**ABOUT THIS EXERCISE**
If a line of the records contains the word "magnifier", list it.

**MATERIAL FOR THE TASK**
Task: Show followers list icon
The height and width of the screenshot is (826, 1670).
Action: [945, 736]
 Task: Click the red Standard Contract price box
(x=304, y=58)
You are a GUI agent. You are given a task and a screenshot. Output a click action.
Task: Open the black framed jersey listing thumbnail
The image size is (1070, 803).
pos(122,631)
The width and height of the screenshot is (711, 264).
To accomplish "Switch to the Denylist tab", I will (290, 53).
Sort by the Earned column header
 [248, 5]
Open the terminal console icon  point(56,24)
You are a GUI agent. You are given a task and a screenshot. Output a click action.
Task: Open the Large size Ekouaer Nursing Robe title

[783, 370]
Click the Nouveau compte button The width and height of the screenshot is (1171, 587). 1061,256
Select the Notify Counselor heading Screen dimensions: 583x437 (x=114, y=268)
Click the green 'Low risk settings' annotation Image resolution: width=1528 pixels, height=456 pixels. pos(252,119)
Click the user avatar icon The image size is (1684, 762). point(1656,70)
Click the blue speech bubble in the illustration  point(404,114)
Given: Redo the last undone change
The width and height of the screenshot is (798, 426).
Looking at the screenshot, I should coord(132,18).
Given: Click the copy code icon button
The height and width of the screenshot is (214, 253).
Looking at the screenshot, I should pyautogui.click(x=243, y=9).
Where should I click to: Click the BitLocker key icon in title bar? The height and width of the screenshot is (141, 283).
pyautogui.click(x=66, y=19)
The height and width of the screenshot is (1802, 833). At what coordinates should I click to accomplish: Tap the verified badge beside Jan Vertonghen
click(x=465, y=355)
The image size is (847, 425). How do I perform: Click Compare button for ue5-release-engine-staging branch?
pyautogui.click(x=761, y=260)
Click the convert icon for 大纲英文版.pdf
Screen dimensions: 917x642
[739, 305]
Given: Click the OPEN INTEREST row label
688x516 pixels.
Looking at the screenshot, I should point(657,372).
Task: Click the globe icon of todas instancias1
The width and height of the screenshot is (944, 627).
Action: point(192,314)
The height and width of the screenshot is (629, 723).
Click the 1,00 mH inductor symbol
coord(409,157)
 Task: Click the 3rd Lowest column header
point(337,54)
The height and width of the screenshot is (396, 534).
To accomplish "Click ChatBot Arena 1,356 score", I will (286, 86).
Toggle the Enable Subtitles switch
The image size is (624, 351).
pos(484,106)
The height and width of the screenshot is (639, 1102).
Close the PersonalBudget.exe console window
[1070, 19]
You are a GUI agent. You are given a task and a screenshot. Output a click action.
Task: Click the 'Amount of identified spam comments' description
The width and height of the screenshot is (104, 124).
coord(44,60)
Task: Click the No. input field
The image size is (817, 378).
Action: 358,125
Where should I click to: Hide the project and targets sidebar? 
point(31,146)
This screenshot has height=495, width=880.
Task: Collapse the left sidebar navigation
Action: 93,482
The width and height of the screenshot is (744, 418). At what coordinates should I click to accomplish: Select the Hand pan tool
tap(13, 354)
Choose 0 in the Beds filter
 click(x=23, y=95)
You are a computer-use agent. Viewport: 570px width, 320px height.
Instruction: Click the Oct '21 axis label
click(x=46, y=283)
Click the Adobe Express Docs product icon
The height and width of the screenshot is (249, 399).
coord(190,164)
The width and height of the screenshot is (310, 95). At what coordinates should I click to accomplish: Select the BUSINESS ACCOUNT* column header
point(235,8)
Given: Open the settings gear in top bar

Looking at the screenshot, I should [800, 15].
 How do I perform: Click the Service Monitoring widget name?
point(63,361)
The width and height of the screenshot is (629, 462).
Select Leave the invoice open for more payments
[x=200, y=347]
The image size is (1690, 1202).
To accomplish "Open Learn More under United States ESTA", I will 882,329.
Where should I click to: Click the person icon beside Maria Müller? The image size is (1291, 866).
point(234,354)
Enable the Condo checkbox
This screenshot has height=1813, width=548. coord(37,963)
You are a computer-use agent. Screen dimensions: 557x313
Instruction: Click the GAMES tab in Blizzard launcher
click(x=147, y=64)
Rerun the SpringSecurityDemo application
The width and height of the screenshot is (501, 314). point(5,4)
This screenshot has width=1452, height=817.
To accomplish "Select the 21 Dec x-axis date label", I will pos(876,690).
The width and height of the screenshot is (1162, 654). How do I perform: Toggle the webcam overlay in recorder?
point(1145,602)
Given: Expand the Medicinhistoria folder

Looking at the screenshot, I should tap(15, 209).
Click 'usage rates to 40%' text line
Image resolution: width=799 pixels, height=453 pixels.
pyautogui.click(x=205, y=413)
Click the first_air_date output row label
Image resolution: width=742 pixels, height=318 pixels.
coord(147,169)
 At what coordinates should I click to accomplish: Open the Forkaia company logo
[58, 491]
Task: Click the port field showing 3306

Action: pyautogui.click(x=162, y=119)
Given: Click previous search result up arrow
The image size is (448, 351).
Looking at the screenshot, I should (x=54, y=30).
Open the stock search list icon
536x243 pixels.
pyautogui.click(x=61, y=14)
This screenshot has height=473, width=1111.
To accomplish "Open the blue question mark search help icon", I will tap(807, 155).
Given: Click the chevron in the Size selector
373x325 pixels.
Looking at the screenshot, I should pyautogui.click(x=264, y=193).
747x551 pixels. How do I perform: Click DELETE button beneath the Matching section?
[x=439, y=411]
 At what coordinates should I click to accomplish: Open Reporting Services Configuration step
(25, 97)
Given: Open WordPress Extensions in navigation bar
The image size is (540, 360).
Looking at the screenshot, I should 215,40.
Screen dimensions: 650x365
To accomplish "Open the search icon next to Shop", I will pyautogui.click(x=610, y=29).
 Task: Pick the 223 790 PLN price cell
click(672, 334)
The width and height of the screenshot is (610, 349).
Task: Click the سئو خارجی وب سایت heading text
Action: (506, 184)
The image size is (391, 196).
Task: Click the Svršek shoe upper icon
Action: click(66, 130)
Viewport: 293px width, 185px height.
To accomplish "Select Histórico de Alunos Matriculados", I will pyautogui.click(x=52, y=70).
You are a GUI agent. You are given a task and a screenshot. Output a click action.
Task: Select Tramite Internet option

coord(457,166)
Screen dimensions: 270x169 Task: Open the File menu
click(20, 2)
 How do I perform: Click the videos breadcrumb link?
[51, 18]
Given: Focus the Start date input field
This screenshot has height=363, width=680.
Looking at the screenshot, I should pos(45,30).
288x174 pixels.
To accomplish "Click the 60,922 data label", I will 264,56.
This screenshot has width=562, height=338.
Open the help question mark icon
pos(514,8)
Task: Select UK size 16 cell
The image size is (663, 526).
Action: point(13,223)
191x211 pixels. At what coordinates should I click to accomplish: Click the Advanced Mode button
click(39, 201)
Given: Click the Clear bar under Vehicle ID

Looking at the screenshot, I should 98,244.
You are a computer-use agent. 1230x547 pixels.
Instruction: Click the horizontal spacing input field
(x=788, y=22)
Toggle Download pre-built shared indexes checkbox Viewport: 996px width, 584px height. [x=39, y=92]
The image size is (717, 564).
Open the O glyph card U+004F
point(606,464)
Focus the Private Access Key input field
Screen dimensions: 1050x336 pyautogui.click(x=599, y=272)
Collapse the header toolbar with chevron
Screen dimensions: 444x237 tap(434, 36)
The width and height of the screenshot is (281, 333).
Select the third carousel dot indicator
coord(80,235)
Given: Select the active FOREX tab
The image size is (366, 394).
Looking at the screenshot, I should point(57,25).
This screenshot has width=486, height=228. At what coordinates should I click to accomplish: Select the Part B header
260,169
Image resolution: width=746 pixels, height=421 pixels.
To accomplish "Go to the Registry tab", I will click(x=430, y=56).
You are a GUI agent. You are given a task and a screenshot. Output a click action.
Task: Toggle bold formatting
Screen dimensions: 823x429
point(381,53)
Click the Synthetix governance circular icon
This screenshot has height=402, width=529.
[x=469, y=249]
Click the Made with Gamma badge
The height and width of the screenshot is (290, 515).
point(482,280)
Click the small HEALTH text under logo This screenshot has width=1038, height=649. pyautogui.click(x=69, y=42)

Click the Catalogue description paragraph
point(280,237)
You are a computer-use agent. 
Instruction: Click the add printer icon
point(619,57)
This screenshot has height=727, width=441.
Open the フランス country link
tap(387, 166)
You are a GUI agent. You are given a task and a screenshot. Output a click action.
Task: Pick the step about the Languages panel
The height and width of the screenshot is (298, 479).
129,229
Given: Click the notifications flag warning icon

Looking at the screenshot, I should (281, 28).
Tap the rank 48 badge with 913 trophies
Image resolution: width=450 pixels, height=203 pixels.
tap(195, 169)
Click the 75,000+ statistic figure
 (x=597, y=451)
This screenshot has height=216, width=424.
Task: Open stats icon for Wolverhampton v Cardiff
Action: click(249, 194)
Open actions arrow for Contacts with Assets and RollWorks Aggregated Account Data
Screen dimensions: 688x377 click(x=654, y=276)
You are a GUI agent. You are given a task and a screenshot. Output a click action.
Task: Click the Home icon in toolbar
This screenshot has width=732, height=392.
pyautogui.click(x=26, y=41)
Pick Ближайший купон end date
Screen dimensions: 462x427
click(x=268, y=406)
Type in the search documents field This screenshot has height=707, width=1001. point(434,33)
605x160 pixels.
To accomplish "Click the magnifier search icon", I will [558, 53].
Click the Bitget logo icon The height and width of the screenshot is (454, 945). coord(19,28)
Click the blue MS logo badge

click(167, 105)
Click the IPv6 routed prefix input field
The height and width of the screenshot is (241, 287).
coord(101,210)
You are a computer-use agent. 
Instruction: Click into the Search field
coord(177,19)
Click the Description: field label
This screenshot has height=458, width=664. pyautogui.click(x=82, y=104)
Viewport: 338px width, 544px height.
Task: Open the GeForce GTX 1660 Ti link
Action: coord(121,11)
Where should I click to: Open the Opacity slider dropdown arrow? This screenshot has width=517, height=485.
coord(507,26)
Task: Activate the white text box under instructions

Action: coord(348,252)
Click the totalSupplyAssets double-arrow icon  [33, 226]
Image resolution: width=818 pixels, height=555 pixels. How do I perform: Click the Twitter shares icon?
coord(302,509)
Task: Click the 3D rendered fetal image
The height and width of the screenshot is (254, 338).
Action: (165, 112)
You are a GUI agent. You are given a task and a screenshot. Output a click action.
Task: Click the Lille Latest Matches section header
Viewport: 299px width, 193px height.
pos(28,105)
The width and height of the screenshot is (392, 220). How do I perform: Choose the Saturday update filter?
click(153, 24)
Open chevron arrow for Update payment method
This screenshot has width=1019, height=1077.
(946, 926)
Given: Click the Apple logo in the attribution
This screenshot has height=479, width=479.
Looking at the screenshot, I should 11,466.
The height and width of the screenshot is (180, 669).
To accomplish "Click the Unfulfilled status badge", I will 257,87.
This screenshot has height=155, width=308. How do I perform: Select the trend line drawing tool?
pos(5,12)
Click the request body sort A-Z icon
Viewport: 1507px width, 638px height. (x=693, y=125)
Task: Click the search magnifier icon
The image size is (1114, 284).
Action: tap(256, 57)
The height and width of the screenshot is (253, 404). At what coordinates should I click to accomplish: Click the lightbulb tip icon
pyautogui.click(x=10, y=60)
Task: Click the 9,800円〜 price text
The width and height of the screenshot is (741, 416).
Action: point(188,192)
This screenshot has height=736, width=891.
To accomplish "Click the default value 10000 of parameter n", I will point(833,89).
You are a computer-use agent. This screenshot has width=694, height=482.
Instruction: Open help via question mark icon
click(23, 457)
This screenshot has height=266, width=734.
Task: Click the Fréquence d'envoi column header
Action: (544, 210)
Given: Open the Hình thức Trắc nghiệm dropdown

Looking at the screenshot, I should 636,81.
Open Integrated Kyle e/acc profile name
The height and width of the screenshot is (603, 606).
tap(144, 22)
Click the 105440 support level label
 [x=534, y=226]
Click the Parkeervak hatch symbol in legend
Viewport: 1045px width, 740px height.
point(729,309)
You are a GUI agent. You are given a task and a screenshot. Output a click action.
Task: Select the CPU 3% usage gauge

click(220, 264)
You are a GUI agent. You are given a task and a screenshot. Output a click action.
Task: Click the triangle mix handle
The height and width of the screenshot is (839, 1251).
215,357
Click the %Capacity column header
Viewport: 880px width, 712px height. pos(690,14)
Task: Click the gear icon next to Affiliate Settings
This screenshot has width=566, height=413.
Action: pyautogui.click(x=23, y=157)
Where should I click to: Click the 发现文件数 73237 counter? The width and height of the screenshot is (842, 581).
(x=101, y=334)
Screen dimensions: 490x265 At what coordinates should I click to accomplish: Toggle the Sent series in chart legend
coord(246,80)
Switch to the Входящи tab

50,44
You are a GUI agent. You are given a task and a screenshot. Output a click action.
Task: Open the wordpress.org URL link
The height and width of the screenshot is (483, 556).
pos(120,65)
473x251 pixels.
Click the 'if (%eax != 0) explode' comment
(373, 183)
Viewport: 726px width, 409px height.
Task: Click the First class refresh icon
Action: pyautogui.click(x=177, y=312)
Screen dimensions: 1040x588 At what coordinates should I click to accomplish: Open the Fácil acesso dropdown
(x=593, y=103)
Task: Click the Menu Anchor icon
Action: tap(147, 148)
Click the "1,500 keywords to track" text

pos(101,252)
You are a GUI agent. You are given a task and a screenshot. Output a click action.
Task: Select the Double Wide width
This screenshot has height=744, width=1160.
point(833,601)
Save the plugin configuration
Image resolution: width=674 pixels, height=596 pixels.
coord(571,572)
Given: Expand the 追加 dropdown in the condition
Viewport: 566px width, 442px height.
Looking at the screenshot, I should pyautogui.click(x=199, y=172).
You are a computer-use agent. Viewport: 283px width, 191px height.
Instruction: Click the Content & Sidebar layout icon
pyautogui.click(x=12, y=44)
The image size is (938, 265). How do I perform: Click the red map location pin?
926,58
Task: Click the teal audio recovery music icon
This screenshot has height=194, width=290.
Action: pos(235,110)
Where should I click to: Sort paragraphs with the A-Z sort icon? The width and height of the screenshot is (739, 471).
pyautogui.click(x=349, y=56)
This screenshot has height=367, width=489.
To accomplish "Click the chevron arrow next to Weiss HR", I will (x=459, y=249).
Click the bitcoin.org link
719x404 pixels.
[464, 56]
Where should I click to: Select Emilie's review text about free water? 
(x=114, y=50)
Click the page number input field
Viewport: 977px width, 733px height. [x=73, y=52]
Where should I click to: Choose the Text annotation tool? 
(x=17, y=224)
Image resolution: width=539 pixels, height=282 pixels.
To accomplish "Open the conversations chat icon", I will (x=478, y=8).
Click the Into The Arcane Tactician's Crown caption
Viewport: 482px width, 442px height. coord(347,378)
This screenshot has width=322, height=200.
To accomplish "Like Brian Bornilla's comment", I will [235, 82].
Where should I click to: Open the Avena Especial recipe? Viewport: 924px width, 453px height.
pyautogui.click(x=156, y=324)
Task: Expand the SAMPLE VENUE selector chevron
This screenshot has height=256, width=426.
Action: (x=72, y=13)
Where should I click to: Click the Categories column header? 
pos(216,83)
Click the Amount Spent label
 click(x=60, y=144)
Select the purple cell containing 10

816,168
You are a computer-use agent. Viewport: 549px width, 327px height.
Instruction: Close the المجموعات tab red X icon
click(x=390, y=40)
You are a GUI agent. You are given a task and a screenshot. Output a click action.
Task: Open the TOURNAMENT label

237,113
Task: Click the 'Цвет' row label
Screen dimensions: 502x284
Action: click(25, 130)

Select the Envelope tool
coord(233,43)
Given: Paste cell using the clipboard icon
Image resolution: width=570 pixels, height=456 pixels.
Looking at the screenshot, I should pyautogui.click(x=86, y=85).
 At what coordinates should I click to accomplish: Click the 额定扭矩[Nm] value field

**YOUR SOLUTION**
To accomplish "Click the magnifier search icon", I will [558, 53].
Task: Click the search magnifier icon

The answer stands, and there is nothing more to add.